**Task**
Rewrite all the data below, changing each occurrence of "At what coordinates should I click to accomplish" to "Where should I click to" and leaving everything else untouched.

**Material provided**
◇ ◇ ◇

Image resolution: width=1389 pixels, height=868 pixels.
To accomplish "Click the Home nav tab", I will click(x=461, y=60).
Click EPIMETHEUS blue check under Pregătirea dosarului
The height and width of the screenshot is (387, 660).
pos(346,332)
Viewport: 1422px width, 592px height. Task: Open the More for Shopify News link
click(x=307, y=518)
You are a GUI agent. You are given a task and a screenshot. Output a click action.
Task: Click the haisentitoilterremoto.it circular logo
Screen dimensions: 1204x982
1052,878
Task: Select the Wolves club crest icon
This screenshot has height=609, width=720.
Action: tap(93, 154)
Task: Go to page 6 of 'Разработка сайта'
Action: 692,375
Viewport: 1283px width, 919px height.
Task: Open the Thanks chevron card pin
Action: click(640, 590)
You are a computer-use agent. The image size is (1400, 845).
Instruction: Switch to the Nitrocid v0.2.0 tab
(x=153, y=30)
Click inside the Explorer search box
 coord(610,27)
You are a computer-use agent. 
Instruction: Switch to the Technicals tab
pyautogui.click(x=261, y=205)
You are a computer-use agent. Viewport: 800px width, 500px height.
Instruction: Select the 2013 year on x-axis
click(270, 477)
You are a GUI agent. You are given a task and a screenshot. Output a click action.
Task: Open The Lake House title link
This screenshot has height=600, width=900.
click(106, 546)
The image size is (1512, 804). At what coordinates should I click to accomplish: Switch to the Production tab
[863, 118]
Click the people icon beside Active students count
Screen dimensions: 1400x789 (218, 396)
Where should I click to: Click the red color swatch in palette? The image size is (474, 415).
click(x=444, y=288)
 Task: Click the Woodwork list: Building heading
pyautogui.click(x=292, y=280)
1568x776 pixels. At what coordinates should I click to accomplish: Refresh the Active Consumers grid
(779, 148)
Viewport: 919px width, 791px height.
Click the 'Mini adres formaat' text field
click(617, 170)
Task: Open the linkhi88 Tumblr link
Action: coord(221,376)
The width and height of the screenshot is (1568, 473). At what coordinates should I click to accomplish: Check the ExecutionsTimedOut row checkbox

◇ ◇ ◇

**Exercise result**
Image resolution: width=1389 pixels, height=868 pixels.
To accomplish "Click the Home nav tab", I will click(x=461, y=60).
Click EPIMETHEUS blue check under Pregătirea dosarului
The height and width of the screenshot is (387, 660).
pos(346,332)
Viewport: 1422px width, 592px height. Task: Open the More for Shopify News link
click(x=307, y=518)
You are a GUI agent. You are given a task and a screenshot. Output a click action.
Task: Click the haisentitoilterremoto.it circular logo
Screen dimensions: 1204x982
1052,878
Task: Select the Wolves club crest icon
This screenshot has height=609, width=720.
Action: tap(93, 154)
Task: Go to page 6 of 'Разработка сайта'
Action: 692,375
Viewport: 1283px width, 919px height.
Task: Open the Thanks chevron card pin
Action: click(640, 590)
You are a computer-use agent. The image size is (1400, 845).
Instruction: Switch to the Nitrocid v0.2.0 tab
(x=153, y=30)
Click inside the Explorer search box
 coord(610,27)
You are a computer-use agent. 
Instruction: Switch to the Technicals tab
pyautogui.click(x=261, y=205)
You are a computer-use agent. Viewport: 800px width, 500px height.
Instruction: Select the 2013 year on x-axis
click(270, 477)
You are a GUI agent. You are given a task and a screenshot. Output a click action.
Task: Open The Lake House title link
This screenshot has height=600, width=900.
click(106, 546)
The image size is (1512, 804). Where should I click to: Switch to the Production tab
[863, 118]
Click the people icon beside Active students count
Screen dimensions: 1400x789 (218, 396)
Where should I click to: Click the red color swatch in palette? The image size is (474, 415).
click(x=444, y=288)
 Task: Click the Woodwork list: Building heading
pyautogui.click(x=292, y=280)
1568x776 pixels. Where should I click to: Refresh the Active Consumers grid
(779, 148)
Viewport: 919px width, 791px height.
Click the 'Mini adres formaat' text field
click(617, 170)
Task: Open the linkhi88 Tumblr link
Action: coord(221,376)
The width and height of the screenshot is (1568, 473). Where should I click to: Check the ExecutionsTimedOut row checkbox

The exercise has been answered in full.